Day 28: Wayne’s Journal 2: Wayne’s Thoughts about Money

Day 32 Wayne’s Journal 2

When Arjun first told me he’d arrange for work, I assumed he had read my resume and he’d get me in with a bank. I didn’t take long to find out that there are no banks here. There is money, which I thought meant there had to be a banking system. But none of the Bios I talked to has any idea who mints it. The Zoës won’t say. It isn’t important, they say. The money is just a cipher for hours worked. How many hours or what work, again no one is saying. I get “paid” whether or not I work, though I’m sure if I refused to work, there would be questions. It’s a stipend. But the stipend easily covered my expenses the first week after I settled in. I never ran out, but I found out that if I did, everything was free for the asking.

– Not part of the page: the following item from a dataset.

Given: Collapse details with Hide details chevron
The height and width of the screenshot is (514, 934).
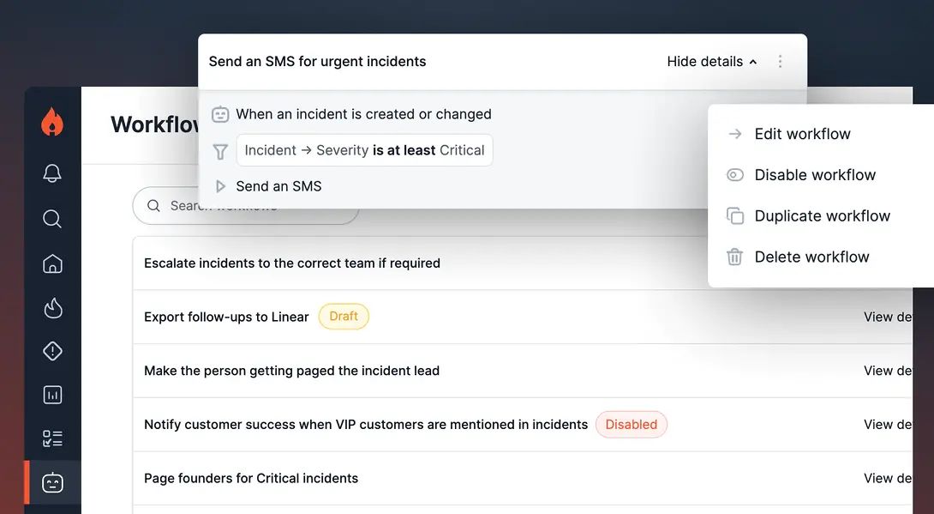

“Then what’s the point of having money?” I asked the clerk at the Hardware store, Alex. “It prevents theft,” he said. I thought that odd. The owner of the store, Tillie, heard us talking. “What are you on about?” she said. Alex shuffled off. I suspect he and Tillie don’t see eye to eye on this. I asked her about the money system. “It keeps people honest, which isn’t the same as preventing theft, Alex,” and she said the last in a shout to Alex’s back. “The money is there because it reminds us that things do have value, and that in the end, all value is derived from effort of some kind. It’s there to help you manage your resources, too. But value is not the same as worth. We’re not returning to that world. One person is worth the same as another; no one is worth more than anyone else. Our King washed the feet of his disciples.”

“I remember that from the Gospels. During the Passover meal.”

At that moment, Tillie and I were no longer strangers. That’s the way things work here. It’s like some old-timey TV show or something. I can’t put my finger on it. Banking was a business where you made friends slowly. We built trust over many years of solid deals. And trust only went so far. Lawyers backed everything up and put it all in writing.

This, on the other hand, seems almost Marxist. Tillie says it’s simply Apostolic.